Methods: Female farm pigs (n=14; 30-35kg) underwent 90-minute occlusion of the left anterior descending artery followed by reperfusion. At Day 5, MI and intramyocardial hemorrhage (IMH) were confirmed using a clinical 3T MRI scanner (Figure 1a). Pigs with comparable MI, IMH and microvascular obstruction (MVO) sizes were randomized into untreated MI (MI, n=7) and treated (LORA, n=7) groups, with the latter given daily oral loratadine (10mg) until termination. The animals were followed longitudinally through Weeks 4 and 8. Cardiac function was assessed using cine MRI sequences (short-axis, horizontal, and vertical long-axis). MI and MVO were quantified using LGE, while IMH was assessed using T2*-weighted imaging.
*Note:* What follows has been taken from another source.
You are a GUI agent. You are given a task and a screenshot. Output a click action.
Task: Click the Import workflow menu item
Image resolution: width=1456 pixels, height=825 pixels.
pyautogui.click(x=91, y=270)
Results: As seen in Figure 1b, no significant differences were observed in infarct (p=0.23), MVO (p=0.21) or IMH (p=0.11) sizes between the untreated MI and LORA groups at Day 5. Hemorrhage resorption from Day 5 to Week 4 and Week 8 was significantly greater in LORA (Week 4: -89.37%; Week 8: -96.53%) than in untreated MI (Week 4: -73.67%, p<0.05; Week 8: -88.66%, p=0.02). Notably, at Week 8, while both groups demonstrated similar (p=0.48) reductions in MI scar size, the extent of ventricle volume increase was significantly lower in LORA (ESV: +22.23%; EDV: +25.06%) compared to untreated MI (ESV: +64.55%, p<0.01; EDV: +64.11%, p=0.02) group.

Conclusions: MC stabilization accelerates hemorrhage resolution and attenuates adverse remodeling in hemorrhagic MI. However, whether overstimulated MC during myocardial ischemia/reperfusion directly exhibit reduced oxRBC scavenging potential, or it is the MC degranulation that indirectly inhibits hemorrhage resolution, remains to be determined.